Rol de los Poderes Legislativos en la asignación y control presupuestario en el marco de la pandemia de COVID-19: ejemplos de América Latina

IBP y Directorio Legislativo— Jun 24, 2020

 Este informe se realizó con la colaboración de organizaciones de la sociedad civil en siete países: Asociación Civil por la Igualdad y la Justicia (Argentina), Instituto de Estudios Socio-Económicos (Brasil), Observatorio del Gasto Fiscal de Chile, Fundación Foro Nacional por Colombia, Fundación Nacional para el Desarrollo (El Salvador), FUNDAR – Centro de Análisis e Investigación (México) y Ciudadano al Día (Perú).

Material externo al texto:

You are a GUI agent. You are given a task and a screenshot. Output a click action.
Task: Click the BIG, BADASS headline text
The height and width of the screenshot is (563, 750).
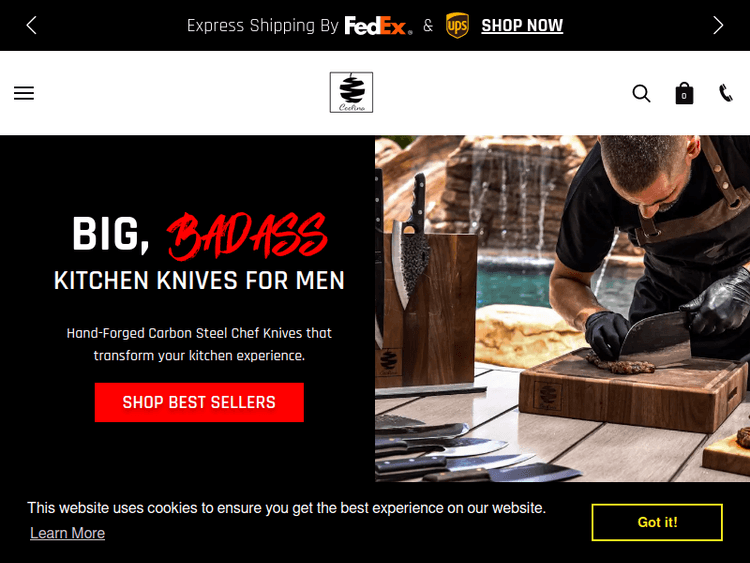click(x=199, y=235)
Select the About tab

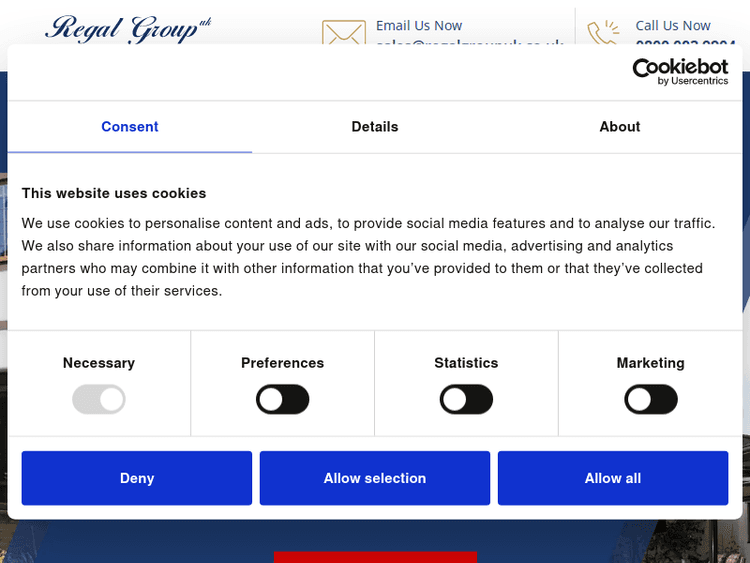pos(619,127)
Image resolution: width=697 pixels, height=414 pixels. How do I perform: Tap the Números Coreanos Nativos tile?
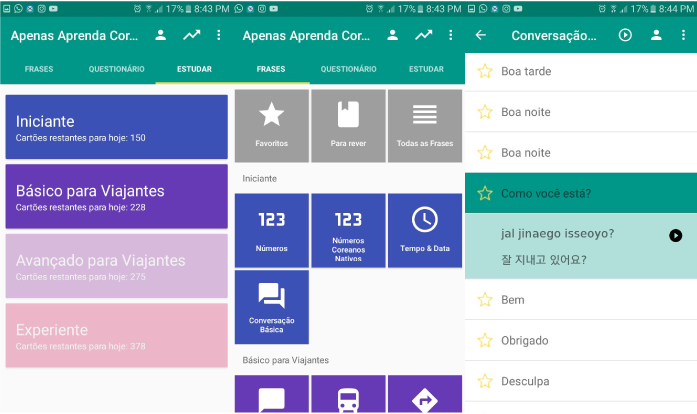point(348,230)
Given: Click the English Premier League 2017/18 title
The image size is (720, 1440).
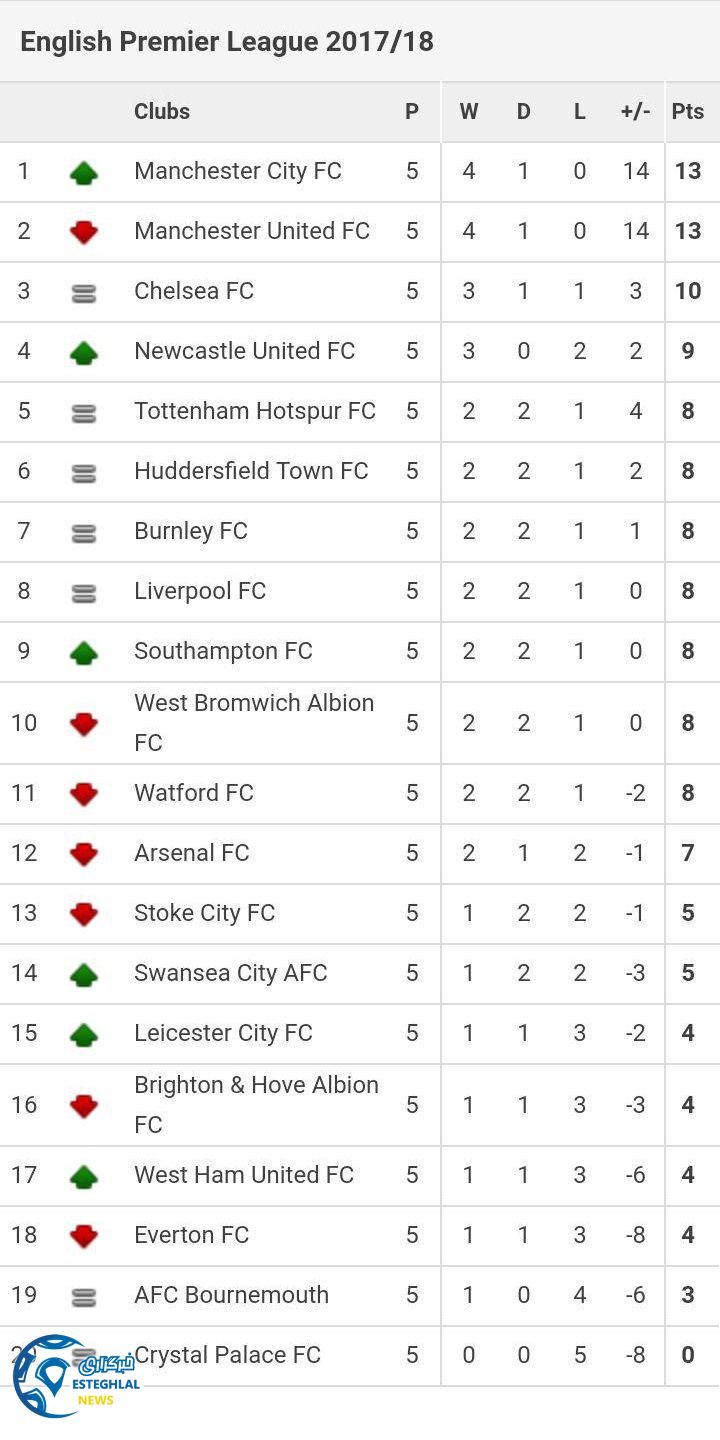Looking at the screenshot, I should pyautogui.click(x=227, y=42).
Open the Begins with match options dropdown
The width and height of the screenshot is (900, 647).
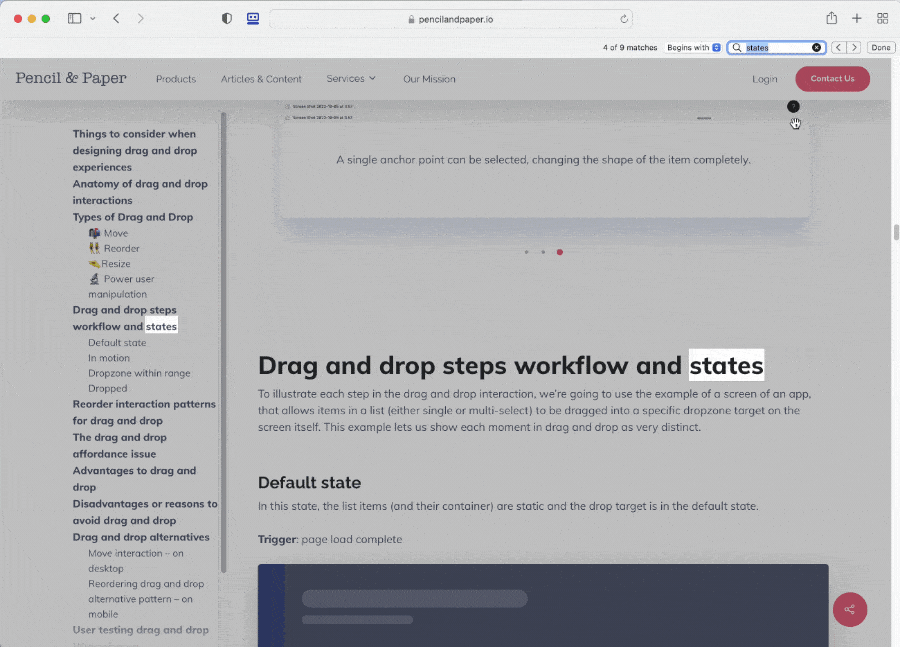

Desde el inicio de la pandemia, los gobiernos de la región y del mundo han asignado ingentes cantidades de recursos para afrontar sus impactos sanitarios, económicos y sociales. Si bien es imperativo contar con respuestas rápidas para abordar la crisis, no puede dejarse de lado la transparencia de estos procesos, su control y la rendición de cuentas.

¿Qué rol están teniendo los Poderes Legislativos a la hora de asignar o reasignar recursos, crear fondos específicos o ejercer controles sobre las acciones de los gobiernos en el marco de esta pandemia? ¿Es este rol diferente al que imperaba antes de su irrupción?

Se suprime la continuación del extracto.